Dario lo observa un momento. Después suspira, muerde su LaLuna y se lo traga. Sonríe y hace un gesto afirmativo con la cabeza.

– Está bien… Por ti.

Alessandro hace ademán de irse. Dario lo detiene.

– Disculpa, no quisiera meter la pata… ¿cómo has dicho que se llama?

Diecisiete

El pasillo se llena como un torrente tras la lluvia. Colores, risas, vaqueros, lectores de Mp3, tonos de móviles y miradas que vuelan de un lado a otro, rebotan sobre las paredes y tal vez contienen mensajes secretos que entregar. Las Olas salen de clase. Olly saca su bocadillo bien envuelto en papel de aluminio.

– Pero ¡si es enorme!

– Sí. Tomate, atún y mayonesa.

– ¿Y te lo preparas tú?

– Qué va. Me lo prepara Giusi, la señora que nos ayuda en casa. Ha dicho que como demasiadas porquerías industriales y por eso me hace bocadillos artesanales.

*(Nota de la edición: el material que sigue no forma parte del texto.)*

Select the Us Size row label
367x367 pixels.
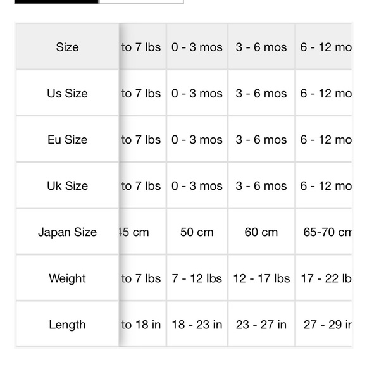pos(68,92)
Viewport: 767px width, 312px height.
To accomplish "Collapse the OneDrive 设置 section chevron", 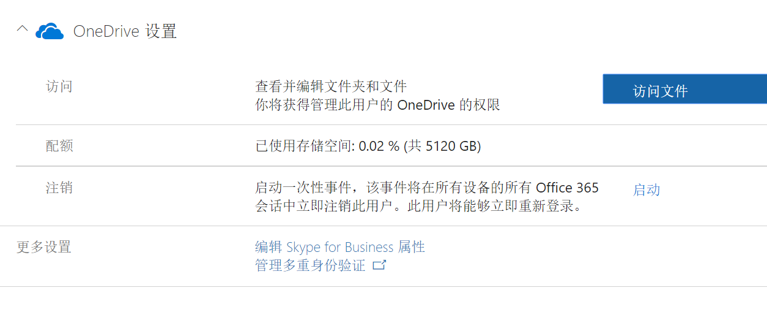I will point(22,29).
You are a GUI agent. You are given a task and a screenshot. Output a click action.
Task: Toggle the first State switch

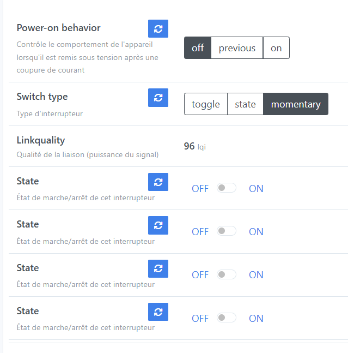227,188
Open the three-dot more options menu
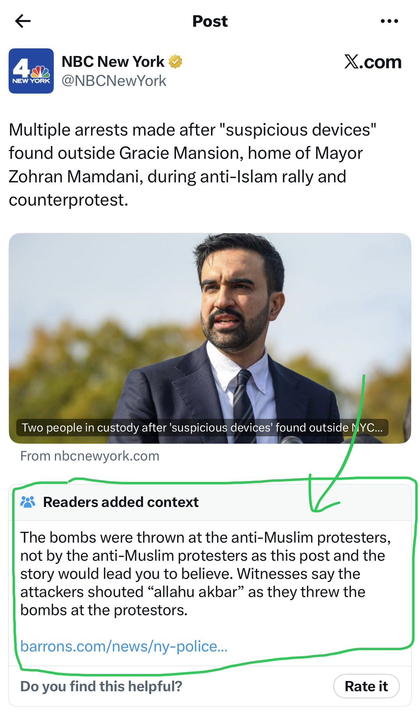 [x=389, y=21]
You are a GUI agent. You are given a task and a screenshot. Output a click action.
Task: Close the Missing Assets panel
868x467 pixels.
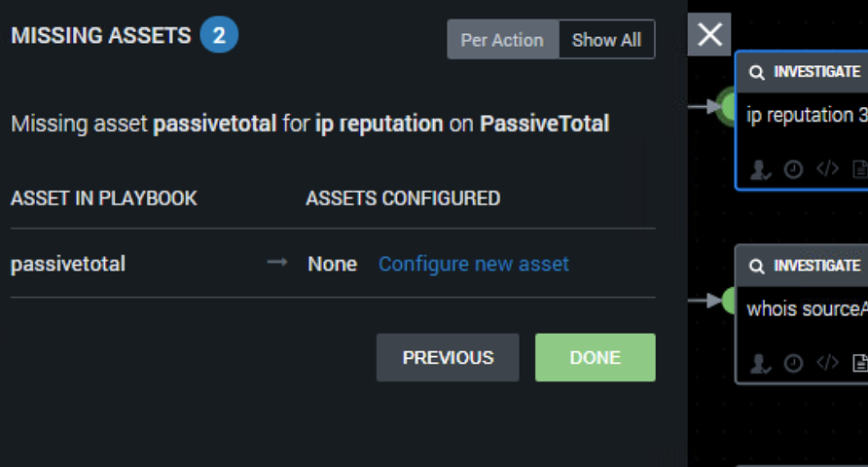709,34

– Yo voy a buscarme un snack de cereales. Total, comas lo que comas, te saco ventaja.- Diletta se aleja, con exagerada alegría y dando unos saltitos muy cómicos que hacen que sus cabellos sueltos oscilen de un lado para otro.

– ¡Nooo! ¡Te odio! ¡Tendrás que vértelas con Giusi! -le grita Olly riéndose.

La máquina expendedora está al volver la esquina del pasillo, en una especie de vestíbulo junto a las ventanas. Un grupo de muchachos están apelotonados frente a las diversas teclas de selección. Diletta conoce a alguno de ellos.

– Un sándwich para mí. -Un muchacho vestido con North Sails, aunque con pinta de frecuentar el mar más bien poco, se vuelve hacia la chica que está a su lado.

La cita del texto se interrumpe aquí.